Factor performance is likely to be driven by emerging macroeconomic themes. Dusting off the crystal ball, here are a few potential drivers of factor performance:
- I believe we’re likely to see improved low-volatility investment performance in the second half of the year. Given its recent rebalance, I believe the S&P 500 Low Volatility Index is better positioned for rising interest rates with materially lower exposure to utilities and REITs. At the same time, it has exposure to banks, insurance companies, and diversified financials. Moreover, volatility has already fallen toward the lower end of its longer term trading range after moving under 12 in June. Mean reversion argues for trends to be flat to higher.
- The stock market sell-off in China could generate uncertainty over the pace of global economic growth and provide support to the low-volatility, quality, and the active strategy (S&P 500 Dynamic VEQTOR) factors.

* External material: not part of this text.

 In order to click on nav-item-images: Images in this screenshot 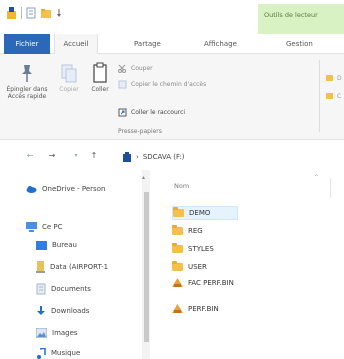, I will do `click(57, 333)`.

- If the market can get beyond Greece, a healthy consumer sector and the potential for dispersion in corporate earnings growth into year-end could keep the momentum factor strong, in my view. Momentum, as defined by the Dorsey Wright Technical Leaders Index, has over 30% exposure to consumer discretionary shares, and the dispersion in earnings is expected to remain high into the first quarter of 2016 before easing somewhat.
- Higher interest rates could help financial stocks, which often trade at a low valuations and can have value characteristics. This may lend some support to the value factor. However, investors may also want to give attention to growth as a factor, given the outlook for vibrant growth in 2016 corporate earnings.
- With the US dollar still strong and American consumers ramping up spending, small-cap stocks may once again find interest, as they continue their recovery from weak relative performance in 2014.
- Buyback was a middle-of-the-pack factor in the first half of 2015, but I believe de-leveraged corporate balance sheets and a continued focus on returning value to shareholders could support this factor. This may especially be the case internationally. Outside the US, companies are benefiting from the strength in the US dollar, which has boosted the profit growth of overseas exporters.